[Challenge]
Duplicate every line of the listing below without changing a single character.

··· Input for this task ···

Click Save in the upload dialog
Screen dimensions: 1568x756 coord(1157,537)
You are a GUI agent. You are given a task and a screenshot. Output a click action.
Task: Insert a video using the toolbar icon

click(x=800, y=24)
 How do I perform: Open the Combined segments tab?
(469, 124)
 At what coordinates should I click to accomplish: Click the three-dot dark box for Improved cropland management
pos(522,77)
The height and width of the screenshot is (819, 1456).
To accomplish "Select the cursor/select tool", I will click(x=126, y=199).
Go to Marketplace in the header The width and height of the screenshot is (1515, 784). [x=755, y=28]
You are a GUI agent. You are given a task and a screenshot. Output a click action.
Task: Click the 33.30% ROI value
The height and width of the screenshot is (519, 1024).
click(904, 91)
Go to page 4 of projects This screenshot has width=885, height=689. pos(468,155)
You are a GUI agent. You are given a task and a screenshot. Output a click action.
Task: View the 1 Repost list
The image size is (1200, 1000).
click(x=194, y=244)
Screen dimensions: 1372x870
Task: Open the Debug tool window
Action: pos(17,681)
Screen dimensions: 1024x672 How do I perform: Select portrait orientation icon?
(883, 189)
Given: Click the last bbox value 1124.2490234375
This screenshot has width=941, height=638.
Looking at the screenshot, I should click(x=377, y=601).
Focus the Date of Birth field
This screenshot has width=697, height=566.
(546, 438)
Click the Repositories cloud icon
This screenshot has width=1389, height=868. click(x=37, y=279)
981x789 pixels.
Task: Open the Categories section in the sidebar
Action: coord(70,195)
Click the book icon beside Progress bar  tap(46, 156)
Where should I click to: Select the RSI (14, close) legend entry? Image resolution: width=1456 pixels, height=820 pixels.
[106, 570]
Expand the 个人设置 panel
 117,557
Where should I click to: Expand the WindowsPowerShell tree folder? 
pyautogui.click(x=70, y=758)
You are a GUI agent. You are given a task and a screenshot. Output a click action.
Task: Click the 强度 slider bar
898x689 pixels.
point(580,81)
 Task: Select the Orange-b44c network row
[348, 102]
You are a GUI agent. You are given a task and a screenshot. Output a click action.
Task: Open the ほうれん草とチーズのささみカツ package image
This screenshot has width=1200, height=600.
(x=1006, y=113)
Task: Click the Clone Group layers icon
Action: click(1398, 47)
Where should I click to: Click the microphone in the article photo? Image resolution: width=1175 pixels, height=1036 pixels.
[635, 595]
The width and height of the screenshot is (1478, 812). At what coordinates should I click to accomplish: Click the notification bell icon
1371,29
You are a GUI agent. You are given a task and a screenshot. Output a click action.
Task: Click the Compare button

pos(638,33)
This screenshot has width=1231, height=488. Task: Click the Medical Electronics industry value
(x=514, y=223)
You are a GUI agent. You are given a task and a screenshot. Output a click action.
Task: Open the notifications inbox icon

···

[Result for this exercise]
Click Save in the upload dialog
Screen dimensions: 1568x756 coord(1157,537)
You are a GUI agent. You are given a task and a screenshot. Output a click action.
Task: Insert a video using the toolbar icon

click(x=800, y=24)
 How do I perform: Open the Combined segments tab?
(469, 124)
 At what coordinates should I click to accomplish: Click the three-dot dark box for Improved cropland management
pos(522,77)
The height and width of the screenshot is (819, 1456).
To accomplish "Select the cursor/select tool", I will click(x=126, y=199).
Go to Marketplace in the header The width and height of the screenshot is (1515, 784). [x=755, y=28]
You are a GUI agent. You are given a task and a screenshot. Output a click action.
Task: Click the 33.30% ROI value
The height and width of the screenshot is (519, 1024).
click(904, 91)
Go to page 4 of projects This screenshot has width=885, height=689. pos(468,155)
You are a GUI agent. You are given a task and a screenshot. Output a click action.
Task: View the 1 Repost list
The image size is (1200, 1000).
click(x=194, y=244)
Screen dimensions: 1372x870
Task: Open the Debug tool window
Action: pos(17,681)
Screen dimensions: 1024x672 How do I perform: Select portrait orientation icon?
(883, 189)
Given: Click the last bbox value 1124.2490234375
This screenshot has width=941, height=638.
Looking at the screenshot, I should click(x=377, y=601).
Focus the Date of Birth field
This screenshot has width=697, height=566.
(546, 438)
Click the Repositories cloud icon
This screenshot has width=1389, height=868. click(x=37, y=279)
981x789 pixels.
Task: Open the Categories section in the sidebar
Action: coord(70,195)
Click the book icon beside Progress bar  tap(46, 156)
Where should I click to: Select the RSI (14, close) legend entry? Image resolution: width=1456 pixels, height=820 pixels.
[106, 570]
Expand the 个人设置 panel
 117,557
Where should I click to: Expand the WindowsPowerShell tree folder? 
pyautogui.click(x=70, y=758)
You are a GUI agent. You are given a task and a screenshot. Output a click action.
Task: Click the 强度 slider bar
898x689 pixels.
point(580,81)
 Task: Select the Orange-b44c network row
[348, 102]
You are a GUI agent. You are given a task and a screenshot. Output a click action.
Task: Open the ほうれん草とチーズのささみカツ package image
This screenshot has width=1200, height=600.
(x=1006, y=113)
Task: Click the Clone Group layers icon
Action: click(1398, 47)
Where should I click to: Click the microphone in the article photo? Image resolution: width=1175 pixels, height=1036 pixels.
[635, 595]
The width and height of the screenshot is (1478, 812). At what coordinates should I click to accomplish: Click the notification bell icon
1371,29
You are a GUI agent. You are given a task and a screenshot. Output a click action.
Task: Click the Compare button

pos(638,33)
This screenshot has width=1231, height=488. Task: Click the Medical Electronics industry value
(x=514, y=223)
You are a GUI agent. You are given a task and a screenshot. Output a click action.
Task: Open the notifications inbox icon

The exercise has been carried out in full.